In the same sense, the Sentence of the Provincial Court of the Balearic Islands of January 25, 1999:

“The purpose of the reparation that Article 1902 of the Civil Code grants to the injured party is to be compensated, restoring the state of affairs to the situation prior to the event harmful -Sentences of the Supreme Court of December 6, 1912, March 9 and June 26, 1913, December 15, 1981 (RJ 1981\5157), etc.-. In our law there are no general guiding principles of compensation for damages, a gap that authorizes us to interpret that the concept of reparation in which the will of the damager is manifested includes, both in the contractual and non-contractual sphere, enough sanctions in each case. case to achieve indemnity, which is the sole design of the norm – Judgment of April 13, 1987 (RJ 1987\2706), etc.-.”

Requirements for compensation action

To judicially claim the payment of an amount that compensates the damage, a lawsuit must be filed exercising the so-called compensation action to compensate the injured party for the damage caused. The compensatory action is included in art. 1902 of the Civil Code:

“Anyone who by action or omission causes damage to another, through fault or negligence, is obliged to repair the damage caused.”

In accordance with said precept, the requirements for non-contractual guilt to occur are:

  1. there is an unlawful act or omission;
  2. that damage has been caused;
  3. that the person performing the action is guilty or negligent; and
  4. a causal link between the first and the second requirement.

As indicated in the Sentence of the Provincial Court of Salamanca of September 28, 1994, so that the compensation action can prosper, in addition to there is a real and accredited existence of the damages that are claimed, it is necessary that the guilty factor be given, that is, that the action and omission causing them can be imputed as fault or negligence to the person in front of which the compensation claim is directed, as well as the appropriate causal relationship between it and those.

In this sense, numerous jurisprudence has been pronounced, citing by way of example the SSTS of September 26, 1994 and February 14, 1994; SAP Girona of October 23, 2001; SAP Girona of October 3, 2003; SAP Madrid of July 1, 2005.

Non-material damage

In addition to property damage, moral damage can be claimed. Our courts allow non-material damage to be included among the compensatory concepts, although it is worth noting the complexity of assessing its amount. There is no legal precept that facilitates the quantification of this type of damage, already abstract in itself.

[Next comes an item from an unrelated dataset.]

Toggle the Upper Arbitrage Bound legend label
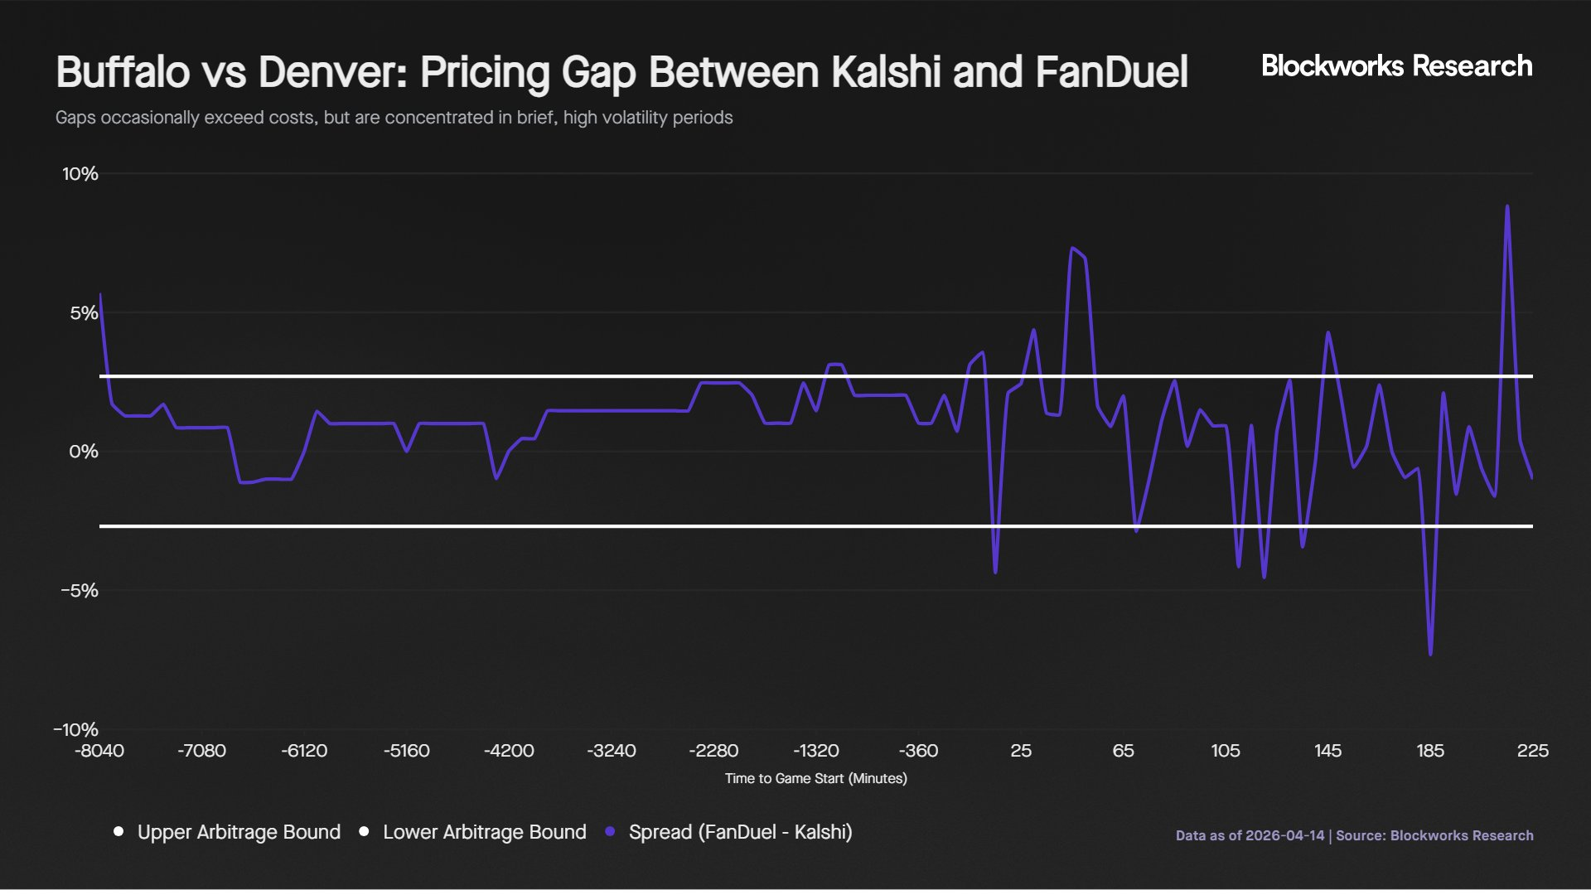 (x=239, y=832)
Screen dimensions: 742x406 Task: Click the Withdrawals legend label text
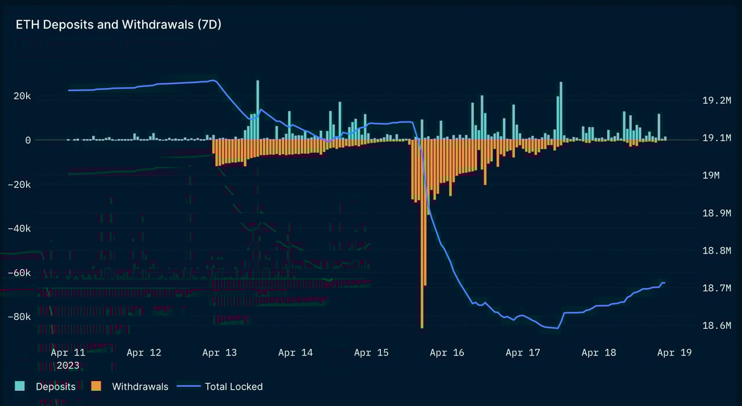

The jurisprudence has declared that not any annoyance can be interpreted as moral damage, but only those sufferings of a psychological nature, among which are anxiety, nervousness and restlessness that exceed the mere inconvenience, and therefore are deserving of compensation.

Conduct contrary to good faith

In order to obtain compensation for damages, it is not always required that conduct contrary to good faith has occurred. Certain behaviors generate liability per se, without it being necessary to analyze the intent of the offender. This circumstance does not prevent us from often having to resort to the criteria of good faith to appreciate the voluntary nature of the cause of the damage.

Article 7 of the Civil Code establishes the principle of good faith, understood as fair and honest behavior, in accordance with the objective conception of good faith.

This precept does not formulate an abstract principle, but rather a complete regulation from which precise legal duties derive, as the Supreme Court has said on several occasions.

The claim for damages derived from non-contractual liability, can find greater support when the claimant intends to put an end to conduct contrary to the parameters of good faith, and obtain at the end a just compensation for the damage caused.